Obesity is a known risk factor for many cancers including colon cancer, yet the reasons behind the colon cancer link have often remained unclear.
A Michigan State University study is shedding more light on the topic and has shown that elevated leptin – a fat hormone – higher body mass index and a larger waistline in men is associated with a greater likelihood of having colorectal polyps, precancerous growths linked to colon cancer.
The result may put men at an even greater risk of the disease and also may mean their body weight could eventually be a deciding factor in whether a colonoscopy is in their future. Today, age and family history typically dictate a screening.
Jenifer Fenton, assistant professor and researcher in the Department of Food Science and Human Nutrition, and Kari Hortos, associate dean in MSU's College of Osteopathic Medicine at the Macomb University Center, led the 18-month, cross-sectional study, which followed 126 healthy, white American males ranging from 48 to 65 years of age.
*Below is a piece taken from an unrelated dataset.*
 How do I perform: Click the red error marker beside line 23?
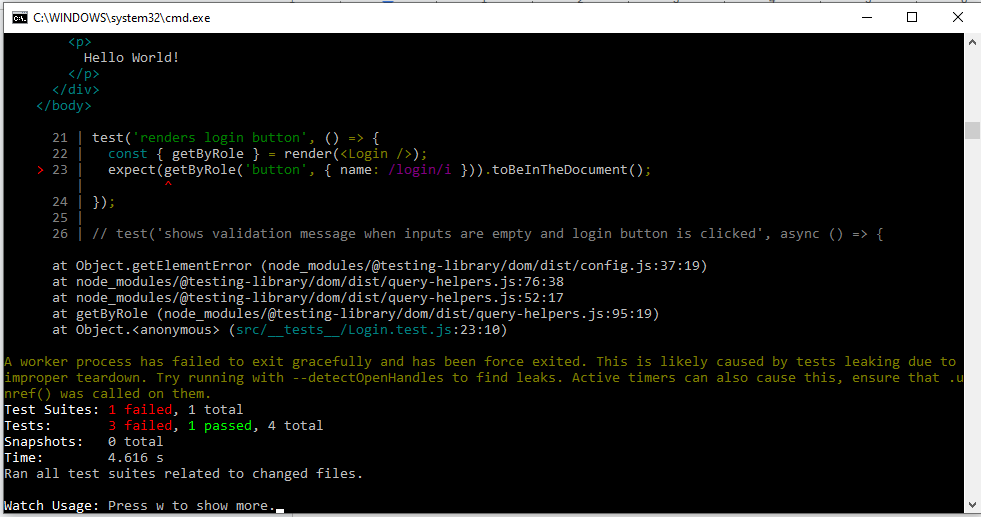[40, 170]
Participants showed no signs or symptoms of health issues, yet underwent routine colonoscopies.
"What we found is 78 percent of the 126 men in the study were either overweight or obese based on their BMI or waist circumference. Of those, about 30 percent were found to have more than one polyp after colonoscopies were performed," said Fenton. "In fact, the more obese participants were 6.5 times more likely to have three polyps compared to their thinner counterparts."
Sarah Comstock, a co-author of the study and research fellow in the Department of Food Science and Human Nutrition, also indicated that the significance of the research is twofold.
"Not only does it show the association that leptin and a higher BMI have with colon polyps, but it gives us a better snapshot on how body weight and other factors may actually help us determine who might be at a higher risk of developing polyps," she said.
With obesity rates climbing during the past 20 years within the United States and colon cancer being the second-leading killer of men and women in the nation, these facts compelled Fenton and her team to conduct research which could identify the specific biomarkers of obesity and early-stage colon cancer and help in prevention efforts.
Previous research published by Fenton in 2009 identified the connection between obesity and colon cancer through examining tissue hormones. These studies demonstrated that, at higher levels, leptin worked as a primary mechanism in inducing precancerous colon cells by increasing the blood supply to them and promoting their progression.
"Even with all of our research, there's still more to be done, particularly in larger, more diverse populations, before any changes in screening recommendations can be made," said Fenton. "But we've definitely got a good start."
The study was recently published in the online journal PLOS ONE.
The research was funded by the National Cancer Institute at the National Institutes of Health and the MSU Clinical and Translational Sciences Institute. The pilot study was conducted at Tri-County Gastroenterology, a community-based clinic in Michigan, and was a collaboration between other MSU researchers and physicians including Bruce Kovan, assistant clinical professor with the College of Osteopathic Medicine, and Dorothy Pathak, professor of epidemiology and biostatistics.